Cross-site Scripting (XSS) Attack: All You Need to Know

Updated: March 29th, 2020
4 mins read
Cross Site Scripting XSS - Astra Security

Cross-Site Scripting (XSS) attacks are stated as one of the most rampant occurring yet easily fixable injection attack faced by e-commerce businesses and a variety of other web applications. From targeting applications built on archaic web technologies to newer ones using rich, client-side UIs, XSS has plagued them all. However, it is imperative to realize that vulnerabilities posing as a potential cause for a XSS attack can be easily detected and fixed timely.

How does a Cross-site scripting attack occur?

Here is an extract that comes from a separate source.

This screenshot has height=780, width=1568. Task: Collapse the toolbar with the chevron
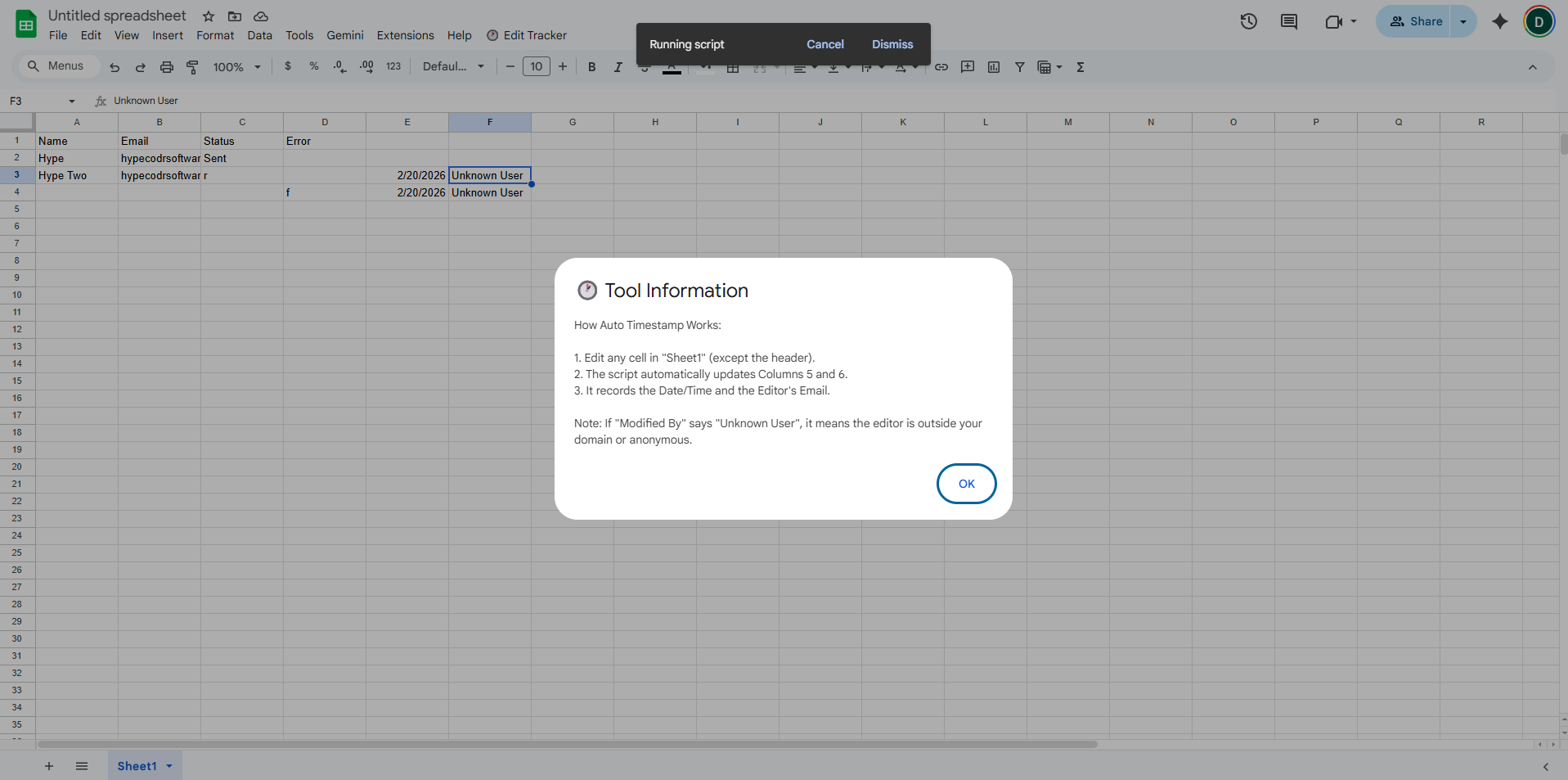[x=1533, y=66]
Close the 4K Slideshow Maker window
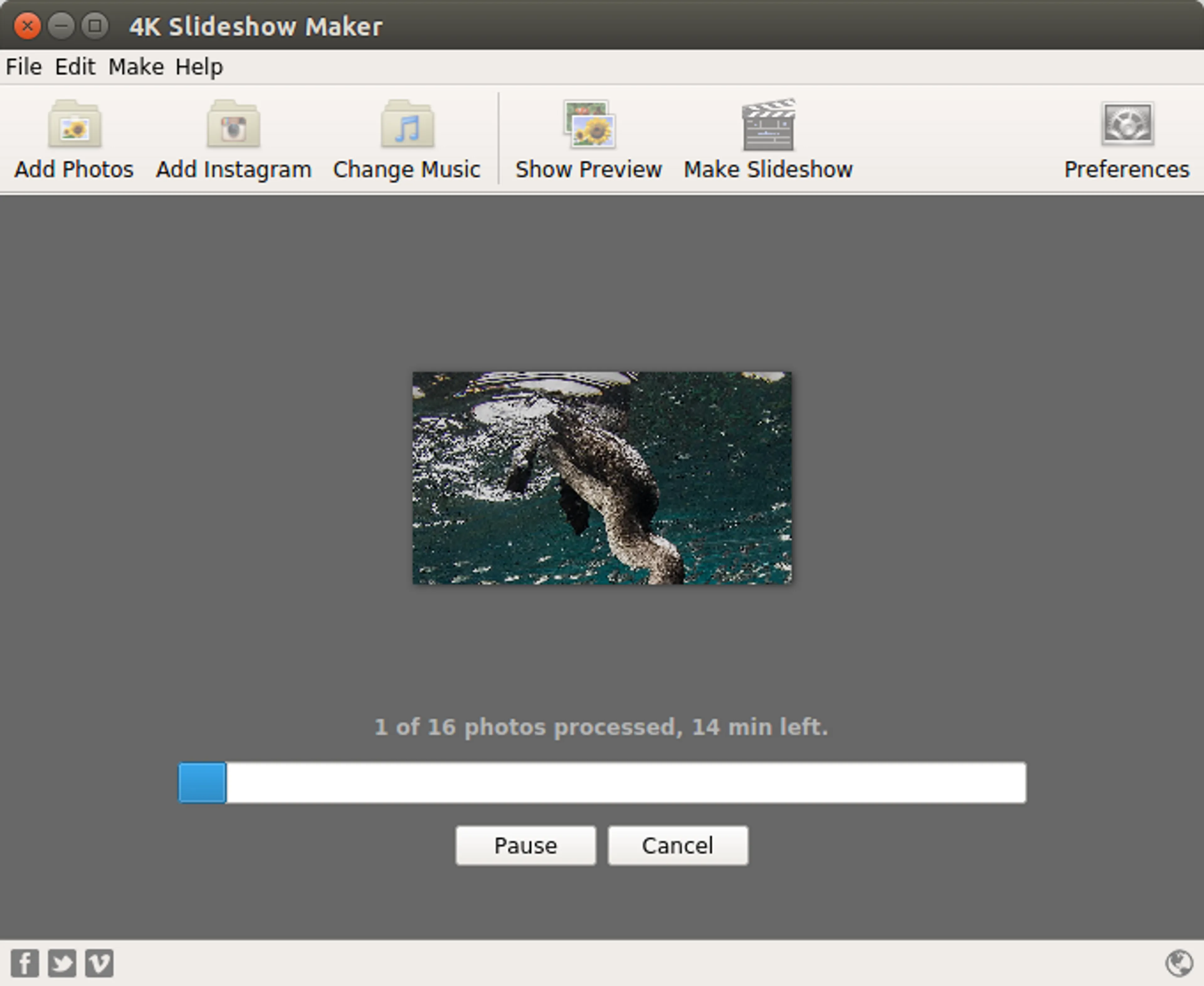The height and width of the screenshot is (986, 1204). click(x=27, y=26)
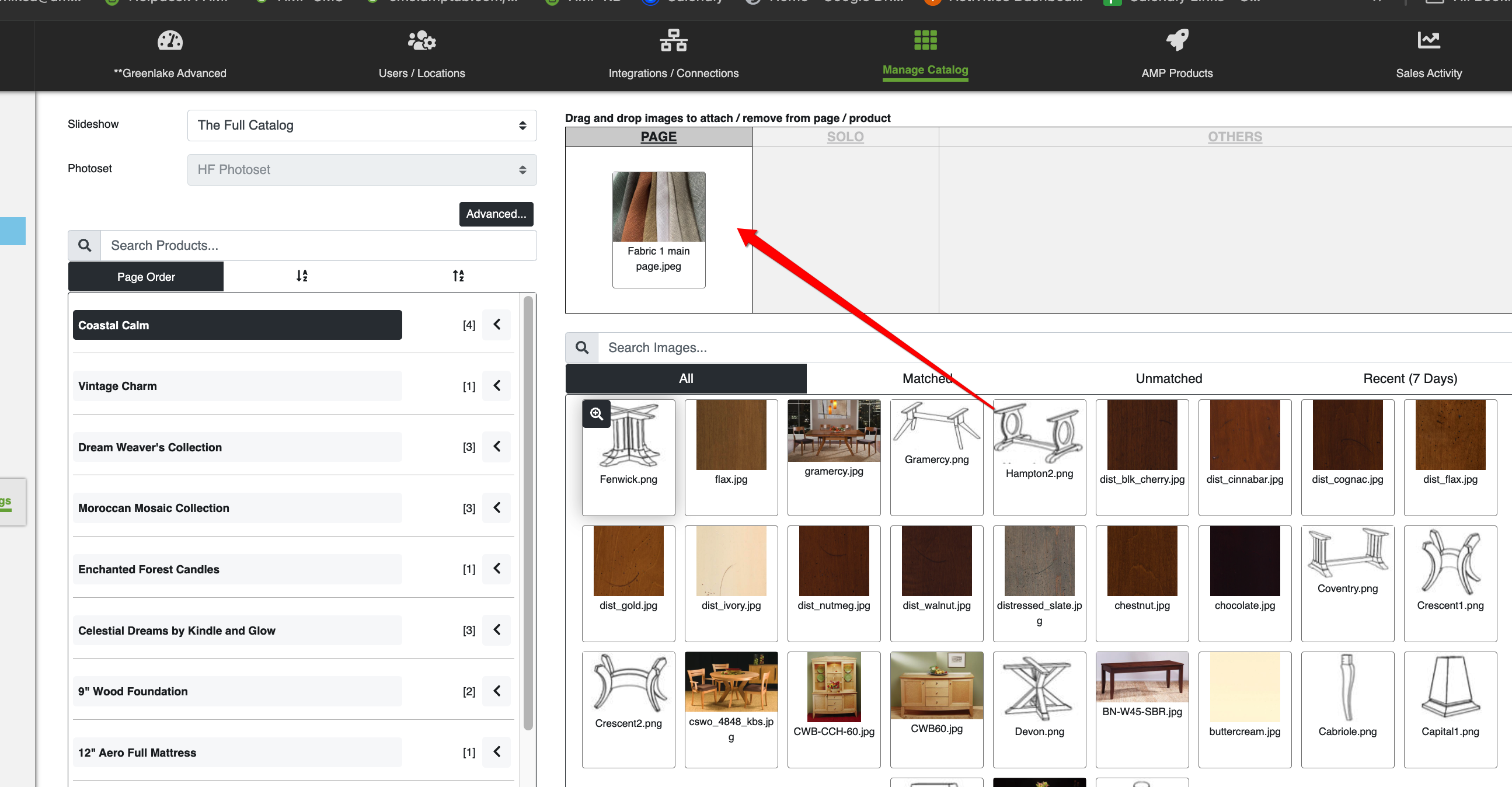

A cross site scripting (XSS) attack occurs when

  1. A web application requests for input data through an unreliable source
  2. The dynamic content inputted via the web request is used without being corroborated for lack of malicious content.
XSS Vulnerability Whys & How's

A simple example of such input data is when we submit our name, e-mail ID, username-password or any input in a form. Each of the above entered inputs can be manipulated if the underlying code doesn’t properly validate the inputs. An attacker makes use of this inability to inject malicious content, usually in the form of a Javascript code, HTML or any form of code executable by the browser. The end user has no way of suspecting the unreliable script and will end up executing it. Once injected, the script gains access to any cookies, session tokens or sensitive info used by this site.

An XSS attack is of 3 types:

  1. DOM Based Attack: Caused by malicious injection of code from client side. The injected code can be Javascript, Flash, Visual Basic etc.
  2. Persistent XSS Attack: Caused when payload is stored on server side and gets retrieved when there is a user request to a page
  3. Non-Persistent XSS Attack: Caused when payload is reflected back to the user by opening a link to a vulnerable website with a crafted input.
XSS Causes and How to Prevent

Anatomy of a Cross-site scripting (XSS) attack

How Attackers Exploit XSS?

Generally, an attacker uses a XSS vulnerability to extract session cookies of the end user which finally enables the attacker to access the account of the user. An example of the above scenario is:
  •  The website you access possesses a comment field.
  • The attacker posts the following payload in the comment section.
 
  • As soon as any legitimate users opens the comment box to see the following comment, HTML parses this script.
  • When HTML parsing is done by the browser, user’s cookie is sent to attacker on his server.
 This simple vulnerability, if existing in your web application, can have very serious implications. Another common XSS exploitation is when attackers use your application for drive-by downloads, where-in the attacker causes an end user to download malware without their knowledge, by clicking on legitimate looking links.

Notorious Cases of Cross-Site Scripting Attacks

XSS attacks mostly occur for financial gains, a notable one is the past attack against e-commerce giant eBay. The hackers injected a malicious Javascript code into several listings for cheap iphones, which in turn redirected users to a fake login page created to compromise user credentials.

Apart from e-commerce sites, several social media sites have been subject to such infamous attacks. Twitter was targeted with one such XSS worm that led to malicious links getting lodged on a website named StalkDaily. Another well- known XSS attack was the MySpace attack by the Samy worm – a benign virus which altered the profile page of MySpace users and sent random friend requests.

Precautions to Mitigate XSS Attacks

Preventing a XSS attack doesn’t imply disabling users to input their payloads, rather take measures to stop it from being parsed as HTML in the browser. That being said, here are few methodologies which are used to prevent a XSS attack. 
  1. Input Validation

    To prevent XSS, white-list most input to alphanumeric or in some cases, special characters. This will reduce surface attack and minimize the potential for bugs.

  2. Use of secure DOM elements

    Often, unsafe handling of DOM elements (document object model) lead to XSS attacks in even rich client UIs. For example, using the innerHTML attribute renders the user input as XSS with Javascript events. In this case, the safe alternative would be to use contentText or innerText.

  3. JavaScript Escaping

    Escaping single quotes can prevent injection within Javascript. HTML encoding that uses single quotes with ‘ should be used to prevent the injection issue

  4. Output Encoding

    Output encoding works wonders when it comes to neutralizing maximum XSS payloads. This method works to mitigate server side injection attacks. While HTML encoding is a rather common method, URL encoding can help obliterate any injections of markup in links and redirects.